God's forgiveness without the empty tomb? E Schillebeeckx and NT Wright

Even though I disagree with Edward Schillebeeckx about important theological issues, I have to agree that he is probably the most famous theologian who held a chair here in Nijmegen where I am studying. I came across the following significant disagreement between him and NT Wright. It is worth the read:

‘Edward Schillebeeckx . . . declares that when the disciples went to the tomb their minds were so filled with light that it did not matter whether there was a body there or not. What happened in the Easter appearances was a conversion to Jesus as the Christ, who now came to them as the light of the world, and this was the “illumination” by which the disciples were “justified”(Jesus: An Experiment in Christology, Huber Hoskins, trans. New York: Crossroad, 1979, 384). Schillebeeckx fits out Bultmann’s suggestion with a more precise one; that the dicsiples, who were overcome by deep feelings of guilt at having run away and let Jesus down, experienced on Easter morning a wonderful sense of the forgiveness of God and the continuing presence of Jesus. This then became the start of the characteristically Christian experience knowing the forgiveness of God and/or knowing the presence of Jesus (380-397).

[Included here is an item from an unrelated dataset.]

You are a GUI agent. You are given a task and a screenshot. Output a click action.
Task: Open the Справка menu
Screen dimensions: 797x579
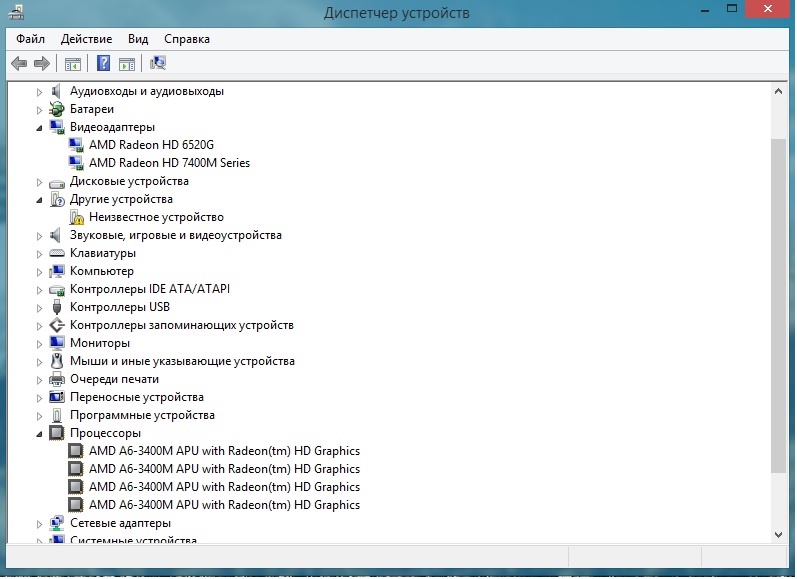[x=187, y=39]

The trouble with this is that if you had said to a first-century Jew that you had had a wonderful experience of the forgiveness (or the love and grace) of God, she or he would have been delighted for you. But if you had gone onto say that the kingdom had come, that a crucified leader was the Messiah or that the resurrection had occurred, they would have been deeply puzzled if not downright offended. This language is simply not about private experiences, even communicable private experiences, of forgiveness. It is about eschatology, about something happening within history that resulted in a world being now a very different place. Neither Bultmann nor Schillebeeckx can explain from the texts the rise of Christianity as we know it’ (NT Wright, “Christian Origins and the Resurrection of Jesus: The Resurrection of Jesus as a Historical Problem” [Originally published in Sewanee Theological Review 41.2, 1998]).

2 comments:

francois mulder said...

Why do every generation think that "we have arrived" and have all the knowledge? Why do we keep on thinking that the first Christians were naive and interpreted things wrongly?

Frederik Mulder said...

Having studied the resurrection texts in Paul and the gospels for more than four years, I cannot come to the conclusion that the women and disciples experienced God's forgiveness appart from the overwhelming realization that His body came out of the tomb transformed.